Solution: Listen carefully to what others think and then respond calmly and reasonably, giving in to whatever positions you have in common. Never ever speechify or pontificate because (remember the examples--from your own experience) listeners will tune you out and await their turn to speak--with thoughts unencumbered by whatever you were offering.
So the next time you are having an argument, turn it into a discussion by listening, knowing that when you listen you dramatically increase the odds that the person to whom you're speaking will likewise listen to you. Then speak calmly--to the listener, not at the listener.

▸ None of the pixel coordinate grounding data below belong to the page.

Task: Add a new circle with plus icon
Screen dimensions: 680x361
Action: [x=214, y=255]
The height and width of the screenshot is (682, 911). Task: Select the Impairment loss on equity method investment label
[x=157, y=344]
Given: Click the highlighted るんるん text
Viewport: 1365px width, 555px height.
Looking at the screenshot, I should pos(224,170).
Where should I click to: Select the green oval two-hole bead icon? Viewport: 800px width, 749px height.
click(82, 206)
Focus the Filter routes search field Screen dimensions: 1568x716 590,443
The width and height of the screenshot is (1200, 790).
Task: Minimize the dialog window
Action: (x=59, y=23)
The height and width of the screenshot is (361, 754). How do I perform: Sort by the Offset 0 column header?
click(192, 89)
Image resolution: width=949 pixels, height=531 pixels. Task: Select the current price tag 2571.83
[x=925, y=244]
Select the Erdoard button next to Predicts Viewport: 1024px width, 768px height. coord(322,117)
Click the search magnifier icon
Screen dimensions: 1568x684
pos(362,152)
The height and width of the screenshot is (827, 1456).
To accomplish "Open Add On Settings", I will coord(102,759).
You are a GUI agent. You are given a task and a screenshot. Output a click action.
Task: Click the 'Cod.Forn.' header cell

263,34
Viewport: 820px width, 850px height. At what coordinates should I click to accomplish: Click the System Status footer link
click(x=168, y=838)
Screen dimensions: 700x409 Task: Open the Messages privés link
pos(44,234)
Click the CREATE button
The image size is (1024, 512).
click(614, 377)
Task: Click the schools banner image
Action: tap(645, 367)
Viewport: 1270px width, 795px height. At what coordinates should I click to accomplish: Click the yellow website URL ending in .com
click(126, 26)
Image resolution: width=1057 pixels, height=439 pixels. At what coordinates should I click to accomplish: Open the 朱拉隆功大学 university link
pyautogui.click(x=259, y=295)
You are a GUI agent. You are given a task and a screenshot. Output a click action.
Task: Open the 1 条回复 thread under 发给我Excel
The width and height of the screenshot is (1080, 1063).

Surrender points as you go along--whenever you can--so that it is obvious you aren't trying to lecture and be a know-it all. I KNOW the title of this blog begins with "Winning the argument." I'll admit to being a little misleading. The true goal of an effective, compassionate, mindful communicator should not be "winning the argument." It should be to turn the argument into a discussion where both sides are heard. And it should be to present your points in an enlightened manner. If you can accomplish those goals, you'll be persuasive. You'll be able to transform the mind and heart of the listener--which is the object of persuasion attempts in the first place. "Winning the argument" can be self-satisfying, but only for the moment. But transforming the minds and hearts of people? So much more gratifying, and something that can last a lifetime.